What is asked
1. According to the passage on local search prominence below, what information can a local citation include?
2. The passage on local search prominence below names aspects in which a business can stand out from the rest. List every one it names.
3. Summarize the passage on local search prominence below in two sentences.

Text excerpt
###
For instance, some users could add “near me” when searching for a coffee shop, hoping to get the most relevant results near them. As we’ve stated, this trend has lost popularity because when you perform a local search, you are searching for something near you.
It is not necessary to add “near me” to what you’re searching.
Prominence refers to how important Google thinks your business is, which gets factored into the local search algorithm.
In other words, it refers to how well a business stands from the rest in various aspects, including directories, links, reviews, mentions, among other things.
If search engines view your business as trustworthy and credible, they will likely show it on top of related search query results.
The local search algorithm views businesses/brands with a stronger online prominence as credible and trustworthy. Some of the factors that determine prominence include:
A local citation is the mention of a business’s information online. The mention can include the partial or complete name, address, and phone number (NAP) of a local business.
Citations are an excellent way for people to learn about local businesses and impact local search results.
A business with high-quality citations can rank better in local search results, although businesses must continually manage citations to ensure data accuracy.
Backlinks play a crucial role in local business prominence. Gaining relevant backlinks from high-quality sites is an excellent way to build a business’ online reputation.
If you’re trying to outrank your competitors without much success, your backlink profile could be the reason.
In that case, you should check your competitor’s backlinks and compare them with yours. When doing this, pay attention to the number and quality of their backlinks.
As a rule of thumb, aim to have high-quality local backlinks pointing to your site to improve your page’s authority.
Next, you need to pay much attention to reviews to improve local prominence. Many customers look at a business’s online reviews before deciding whether to engage more with the business or not. Besides, many positive online reviews can increase a business’ ranking factors.
Consider this scenario. A potential customer is looking for a pub around Oakville. When they perform a search, they are presented with two results: one with over 100 reviews and another with less than 10 reviews.
Which business do you think the searcher would trust? The one with 100 reviews, obviously.
As with search engines, customers need to trust a business before they decide to do business with it. Similarly, search engines can view online reviews and analyze them to determine a business’s online prominence.
That said, here are strategies you can use to boost your online review signals:
Have a strategy
You won’t have a strong online prominence if your products or services are not of a high standard. So, the first step to having many great reviews is to develop great products and services.
###
Records shown
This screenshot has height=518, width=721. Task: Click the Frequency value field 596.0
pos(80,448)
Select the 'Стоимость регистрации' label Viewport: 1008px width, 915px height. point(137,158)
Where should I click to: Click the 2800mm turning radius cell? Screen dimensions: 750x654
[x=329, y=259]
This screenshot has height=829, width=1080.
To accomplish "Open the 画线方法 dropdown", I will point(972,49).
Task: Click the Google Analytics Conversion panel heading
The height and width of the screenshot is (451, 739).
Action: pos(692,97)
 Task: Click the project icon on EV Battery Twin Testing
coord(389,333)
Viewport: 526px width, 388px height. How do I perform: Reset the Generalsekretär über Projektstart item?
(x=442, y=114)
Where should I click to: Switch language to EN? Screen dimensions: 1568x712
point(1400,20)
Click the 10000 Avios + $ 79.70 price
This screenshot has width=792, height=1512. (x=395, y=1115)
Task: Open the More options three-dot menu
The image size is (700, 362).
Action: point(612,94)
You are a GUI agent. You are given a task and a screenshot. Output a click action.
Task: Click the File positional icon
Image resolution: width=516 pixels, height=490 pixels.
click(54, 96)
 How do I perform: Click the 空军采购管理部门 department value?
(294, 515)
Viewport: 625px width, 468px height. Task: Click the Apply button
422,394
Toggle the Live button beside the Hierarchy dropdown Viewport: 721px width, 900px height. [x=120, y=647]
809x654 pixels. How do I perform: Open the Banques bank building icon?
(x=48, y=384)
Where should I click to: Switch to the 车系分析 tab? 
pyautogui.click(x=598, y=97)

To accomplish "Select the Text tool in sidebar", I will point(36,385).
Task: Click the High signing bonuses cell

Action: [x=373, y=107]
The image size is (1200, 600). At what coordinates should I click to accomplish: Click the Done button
###
Solution set
1. The partial or complete name, address, and phone number (NAP) of a local business.

2. Directories, links, reviews, and mentions.

3. Prominence is how important Google thinks a business is, and the local search algorithm treats businesses with stronger online prominence as credible and trustworthy. Citations, high-quality backlinks, and online reviews all help build that prominence, and the first step toward many great reviews is developing great products and services.